Selon M. Béjar, Meta doit modifier la supervision de ses plateformes et cibler le harcèlement, les avances sexuelles importunes et autres mauvaises expériences, même si ces problèmes ne contreviennent pas clairement aux politiques en vigueur. Ainsi, l’envoi de messages sexuels vulgaires à des enfants n’enfreint pas nécessairement les règles d’Instagram, mais M. Béjar estime que les adolescents devraient pouvoir signifier qu’ils n’en veulent pas.

« Je peux affirmer avec certitude que les dirigeants de Meta étaient conscients du tort fait aux adolescents, qu’ils pouvaient agir et qu’ils ont choisi de ne pas le faire », a déclaré M. Béjar à l’Associated Press. Cela montre bien qu’« on ne peut pas leur confier nos enfants », dit-il.

Mardi, le sénateur Richard Blumenthal, un démocrate du Connecticut qui préside la sous-commission sur la vie privée et la technologie, a ouvert la séance en présentant M. Béjar comme un ingénieur « très respecté et admiré dans l’industrie » qui a été engagé spécifiquement pour protéger les enfants, mais dont les recommandations ont été ignorées.

« Ce que vous avez présenté à cette commission aujourd’hui doit être entendu par tous les parents », a ajouté Josh Hawley, sénateur républicain du Missouri.

M. Béjar a cité des analyses soigneusement élaborées par Meta qui montrent, par exemple, que 13 % des utilisateurs de 13 à 15 ans rapportaient avoir reçu des avances sexuelles importunes sur Instagram durant les sept derniers jours.

Selon M. Béjar, les réformes qu’il proposait n’auraient pas eu d’impact majeur sur les revenus et profits de Meta et des autres plateformes. Elles ne visent pas à punir les entreprises, mais à aider les adolescents.

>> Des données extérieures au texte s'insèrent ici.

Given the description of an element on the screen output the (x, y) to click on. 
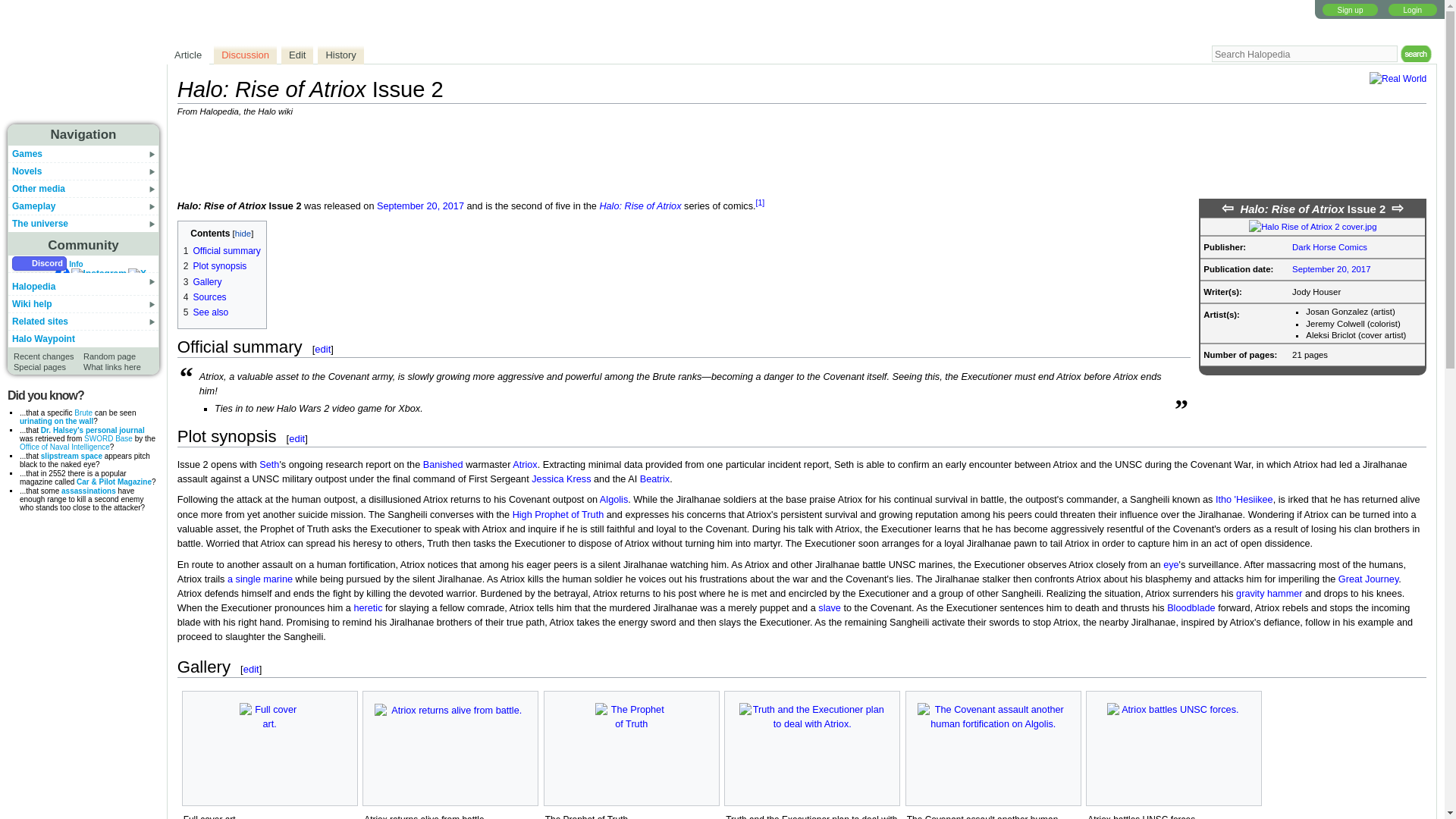
Instagram (98, 274)
Assassination (88, 490)
Join our Discord server (38, 263)
X (137, 274)
Visit the main page (82, 69)
Dr. Halsey's personal journal (92, 429)
Search Halopedia (1304, 53)
Office of Naval Intelligence (65, 447)
Login (1413, 9)
Slipstream space (70, 456)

« Vous avez entendu l’entreprise dire “oh, c’est vraiment compliqué”, a déclaré M. Béjar à l’AP. Non, ce n’est pas le cas. Il suffit de donner à l’adolescent la possibilité de dire “ce contenu ne me convient pas”, puis d’utiliser cette information pour former tous les autres systèmes » et les améliorer.

Ce témoignage survient dans le contexte d’un effort bipartisan au Congrès en vue de légiférer pour protéger les enfants en ligne.

« Chaque jour, d’innombrables personnes chez Meta et ailleurs œuvrent pour assurer la sécurité des jeunes en ligne, a déclaré Meta. Les questions soulevées par ces analyses sur la perception des utilisateurs illustrent une partie de cet effort, et des enquêtes de ce type nous ont amenés à créer des fonctionnalités telles que les notifications anonymes de contenu potentiellement blessant et les avertissements de commentaires. De concert avec des parents et des experts, nous avons aussi mis en place plus de 30 outils pour aider les adolescents et leurs familles à vivre des expériences en ligne sûres et positives. Tout ce travail se poursuit. »

Il y a deux semaines, de nombreux États américains ont intenté des poursuites contre Meta pour avoir porté préjudice à des jeunes et contribué à la crise de la santé mentale chez les jeunes. On reproche à Meta de concevoir sciemment et délibérément des fonctionnalités qui rendent les enfants accros à Instagram et à Facebook.

Selon M. Béjar, une loi fédérale est « absolument essentielle » afin de rendre ces dommages « transparents » et de fournir aux adolescents de l’aide et le soutien d’experts compétents.